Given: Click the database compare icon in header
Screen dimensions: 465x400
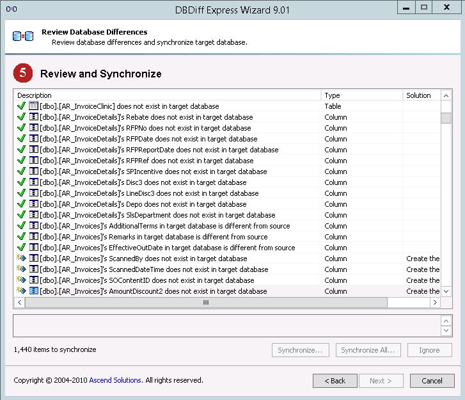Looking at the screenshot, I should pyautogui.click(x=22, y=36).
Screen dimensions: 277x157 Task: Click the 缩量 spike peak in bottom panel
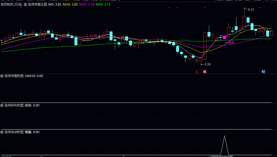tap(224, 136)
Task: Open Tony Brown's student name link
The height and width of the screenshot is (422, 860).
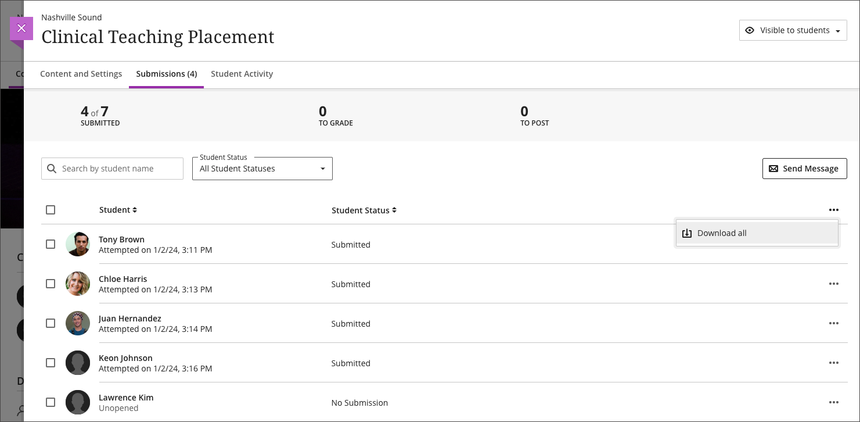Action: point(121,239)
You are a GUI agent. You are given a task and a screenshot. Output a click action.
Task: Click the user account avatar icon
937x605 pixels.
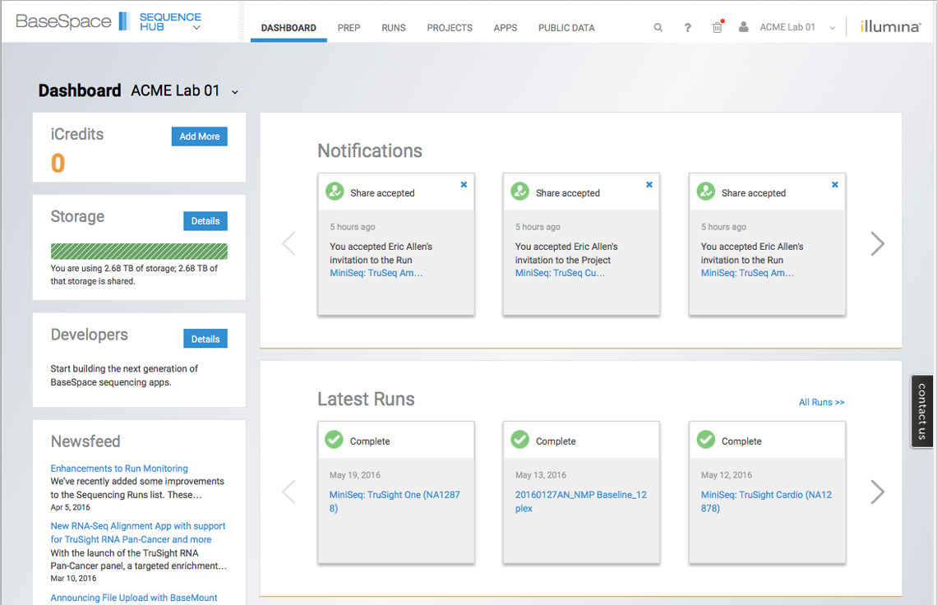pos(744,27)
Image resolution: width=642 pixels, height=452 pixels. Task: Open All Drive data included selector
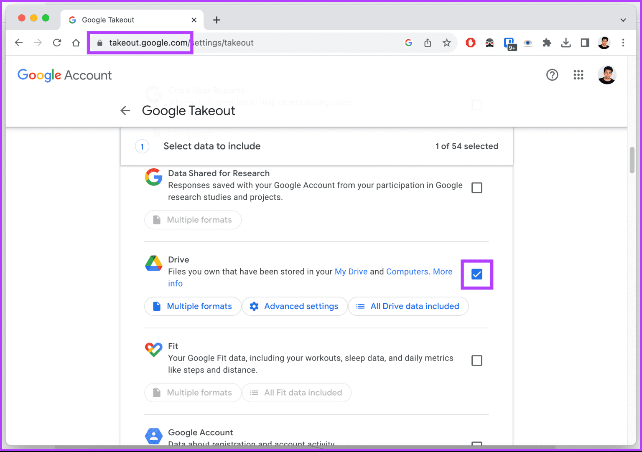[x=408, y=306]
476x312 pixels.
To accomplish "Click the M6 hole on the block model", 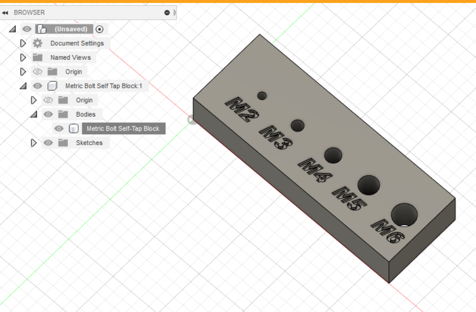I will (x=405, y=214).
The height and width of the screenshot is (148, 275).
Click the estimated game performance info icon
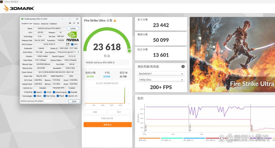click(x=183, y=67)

+++

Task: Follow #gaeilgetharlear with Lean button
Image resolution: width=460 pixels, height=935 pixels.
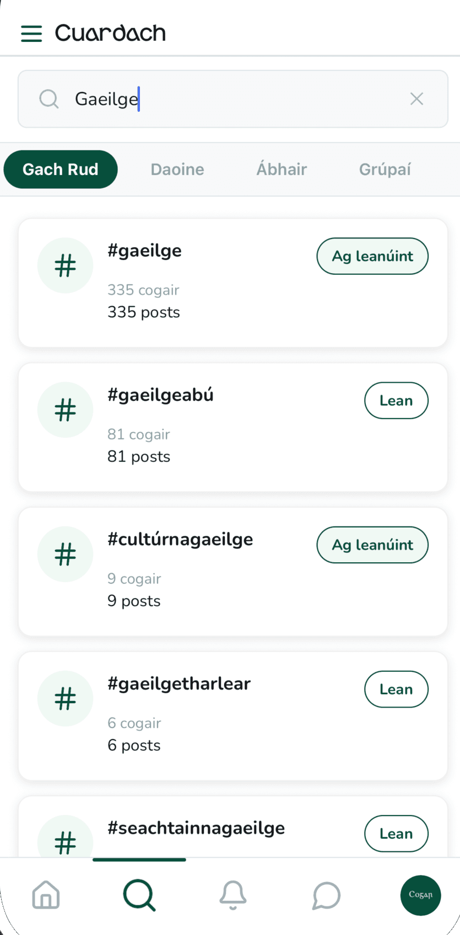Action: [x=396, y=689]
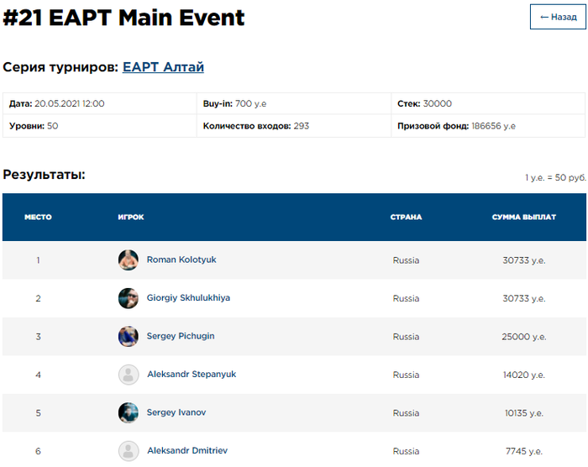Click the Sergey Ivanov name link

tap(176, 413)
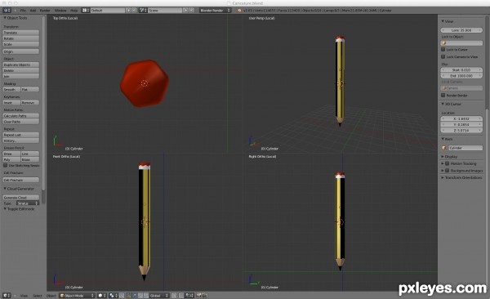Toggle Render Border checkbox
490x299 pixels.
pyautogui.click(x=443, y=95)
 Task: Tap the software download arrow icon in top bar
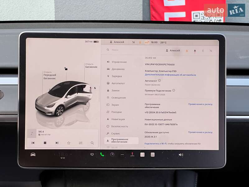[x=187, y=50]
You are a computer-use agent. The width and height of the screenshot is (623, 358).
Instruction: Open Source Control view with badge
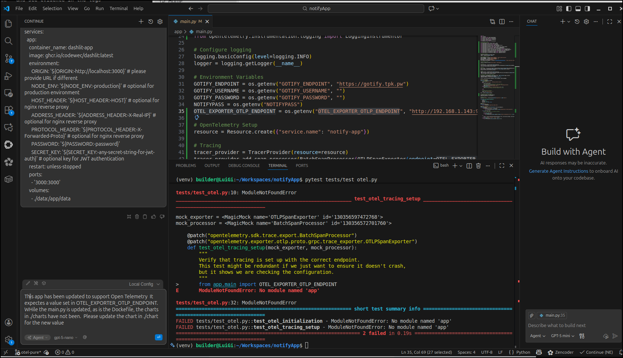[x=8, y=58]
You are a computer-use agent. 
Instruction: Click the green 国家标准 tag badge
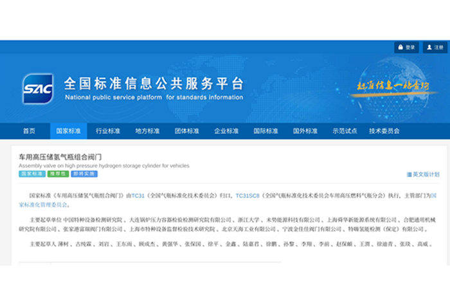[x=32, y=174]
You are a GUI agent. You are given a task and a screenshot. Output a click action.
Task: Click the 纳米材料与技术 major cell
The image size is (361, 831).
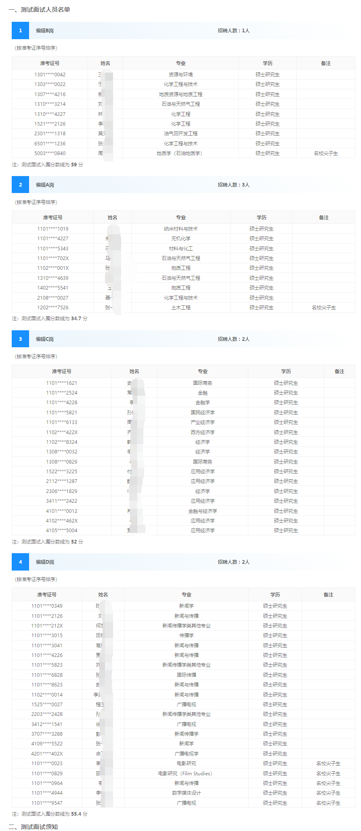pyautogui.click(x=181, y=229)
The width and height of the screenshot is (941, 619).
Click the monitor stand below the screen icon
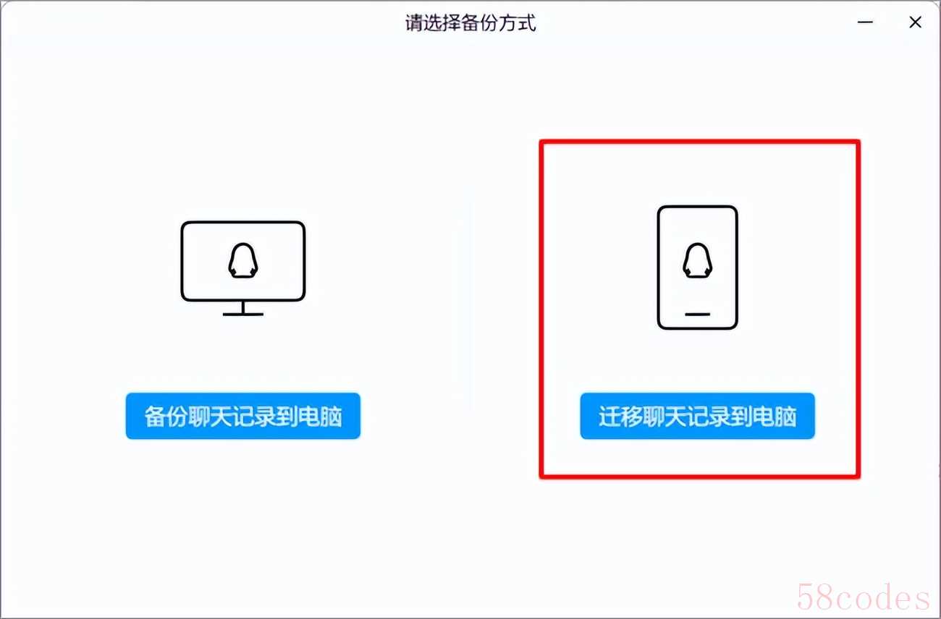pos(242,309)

+++

== Instructions for the task ==
The required answer is each line of the data in which the word "agent" appears.

== Response below ==
You are a GUI agent. You are given a task and a screenshot. Output a click action.
You are a computer-use agent. The width and height of the screenshot is (623, 358).
You are a computer-use agent. 
You are a GUI agent. You are given a task and a screenshot. Output a click action.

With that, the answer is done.